WHAT TO DO: Once the line containing "You are a GUI" is found in the entries below, reproduce it and every line after it, stopping at and including the line containing "Switch chart to 5Y range"; reproduce nothing else, and keep each line exact.

DATA PROVIDED:
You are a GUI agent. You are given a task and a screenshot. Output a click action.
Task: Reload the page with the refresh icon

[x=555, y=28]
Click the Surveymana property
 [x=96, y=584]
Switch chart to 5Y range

==

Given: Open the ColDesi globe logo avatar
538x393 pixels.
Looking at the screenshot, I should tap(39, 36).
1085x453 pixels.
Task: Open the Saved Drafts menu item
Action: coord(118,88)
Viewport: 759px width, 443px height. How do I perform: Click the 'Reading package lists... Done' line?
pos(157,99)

EXERCISE SOLUTION:
You are a GUI agent. You are given a task and a screenshot. Output a click action.
Task: Reload the page with the refresh icon

[x=555, y=28]
Click the Surveymana property
 [x=96, y=584]
Switch chart to 5Y range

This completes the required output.